In [1]:
# essential libraries
import json
import random
from urllib.request import urlopen

# storing and anaysis
import numpy as np
import pandas as pd

# visualization
import matplotlib.pyplot as plt
import seaborn as sns
import plotly.express as px
import plotly
plotly.offline.init_notebook_mode(connected=True)
import plotly.graph_objs as go
import plotly.figure_factory as ff
import calmap
import folium

# color pallette
cnf = '#393e46' # confirmed - grey
dth = '#ff2e63' # death - red
rec = '#21bf73' # recovered - cyan
act = '#fe9801' # active case - yellow

# converter
from pandas.plotting import register_matplotlib_converters
register_matplotlib_converters()   

# hide warnings
import warnings
warnings.filterwarnings('ignore')

# html embedding
from IPython.display import Javascript
from IPython.core.display import display, HTML
pd.options.display.float_format = '{:.2f}'.format

***

# Initial Preprocessing and Data Loading

 Code from [Kaggle notebook](https://www.kaggle.com/imdevskp/covid-19-analysis-viz-prediction-comparisons)

In [24]:
# importing datasets
cases = ['Confirmed', 'Deaths', 'Recovered', 'Active']
full_table = pd.read_csv('data\covid_19_clean_complete.csv', 
                         parse_dates=['Date'])
full_table.head()
countries_effected = full_table['Country/Region'].unique().tolist()

In [25]:
full_table['Active'] = full_table['Confirmed'] - full_table['Deaths'] - full_table['Recovered']
full_table['Country/Region'] = full_table['Country/Region'].replace('Mainland China', 'China')
full_table['Province/State'] = full_table[['Province/State']].fillna('')
full_table[cases] = full_table[cases].fillna(0)

In [26]:
# latest
full_latest = full_table[full_table['Date'] == max(full_table['Date'])].reset_index()
china_latest = full_latest[full_latest['Country/Region']=='China']
row_latest = full_latest[full_latest['Country/Region']!='China']

# latest condensed
full_latest_grouped = full_latest.groupby('Country/Region')['Confirmed', 'Deaths', 'Recovered', 'Active'].sum().reset_index()
china_latest_grouped = china_latest.groupby('Province/State')['Confirmed', 'Deaths', 'Recovered', 'Active'].sum().reset_index()
row_latest_grouped = row_latest.groupby('Country/Region')['Confirmed', 'Deaths', 'Recovered', 'Active'].sum().reset_index()

# EDA work

  Try to determine ...

In [5]:
temp_f = full_latest_grouped.sort_values(by='Confirmed', ascending=False)
temp_f = temp_f.reset_index(drop=True)
temp_f.style.background_gradient(cmap='Reds')

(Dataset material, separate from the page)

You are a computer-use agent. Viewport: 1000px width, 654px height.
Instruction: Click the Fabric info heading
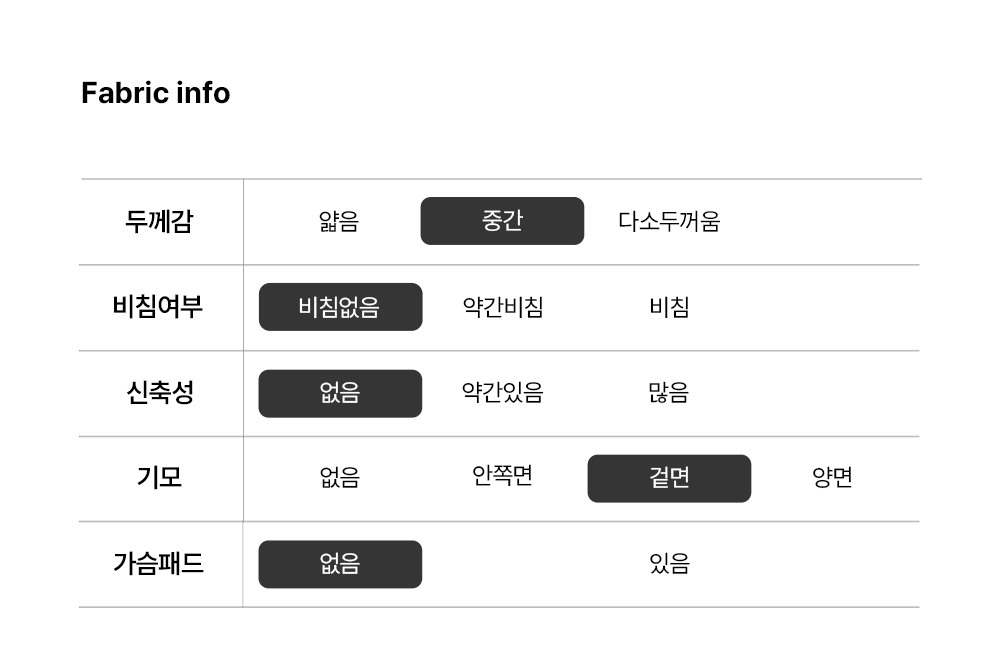click(155, 93)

Unnamed: 0,Country/Region,Confirmed,Deaths,Recovered,Active
0,China,81003,3203,67017,10783
1,Italy,24747,1809,2335,20603
2,Iran,13938,724,4590,8624
3,"Korea, South",8162,75,510,7577
4,Spain,7798,289,517,6992
5,Germany,5795,11,46,5738
6,France,4513,91,12,4410
7,US,3498,63,12,3423
8,Switzerland,2200,14,4,2182
9,Norway,1221,3,1,1217


In [6]:
filter_df = full_table.groupby(['Date', 'Country/Region'])['Active','Deaths'].max().reset_index()
filter_df['Date'] = filter_df['Date'].dt.strftime('%m/%d/%Y')
filter_df['Active_size'] = filter_df['Active'].pow(0.3)
filter_df['Death_size'] = filter_df['Deaths'].pow(0.3)

In [7]:
fig = px.scatter_geo(filter_df,
                     title='Active Cases Over Time',
                     locations="Country/Region",
                     locationmode='country names', 
                     color="Active",
                     size='Active_size',
                     hover_name="Country/Region", 
                     range_color= [0, max(filter_df['Active'])],
                     projection="equirectangular",
                     animation_frame="Date",
                     width = 900)
fig.show()

In [8]:
fig = px.scatter_geo(filter_df,
                     title='Deaths Over Time',
                     locations="Country/Region",
                     locationmode='country names', 
                     color="Deaths",
                     size='Death_size',
                     hover_name="Country/Region", 
                     range_color= [0, max(filter_df['Deaths'])],
                     projection="equirectangular",
                     animation_frame="Date",
                     width = 900)
fig.show()

In [9]:
def get_split_fig(co_list):
    # Reference code from https://www.kaggle.com/khoongweihao/covid-19-novel-coronavirus-eda-forecasting-cases/notebook
    for country in co_list:
        gdf = full_table.groupby(['Date', 'Country/Region'])['Confirmed', 'Deaths', 'Recovered'].max()
        gdf = gdf.reset_index()
        temp = gdf[gdf['Country/Region']==country].reset_index()
        temp = temp.melt(id_vars='Date', value_vars=['Confirmed', 'Deaths', 'Recovered'],var_name='Case', value_name='Count')
        fig = px.bar(temp, x="Date", y="Count", color='Case', facet_col="Case",title=country, color_discrete_sequence=[cnf, dth, rec])
        fig.show()

In [10]:
get_split_fig(["China","Italy","Australia","India"])

***

# Prediction Using prophet

### Combined prediction

In [30]:
confirmed = full_table.groupby('Date').sum()['Confirmed'].reset_index()
deaths = full_table.groupby('Date').sum()['Deaths'].reset_index()
recovered = full_table.groupby('Date').sum()['Recovered'].reset_index()

In [31]:
confirmed.columns = ['ds','y']
confirmed['ds'] = pd.to_datetime(confirmed['ds'])

In [None]:
!pip install fbprophet

In [32]:
from fbprophet import Prophet

Unnamed: 0,ds,y
0,2020-01-22,554
1,2020-01-23,652
2,2020-01-24,939
3,2020-01-25,1432
4,2020-01-26,2113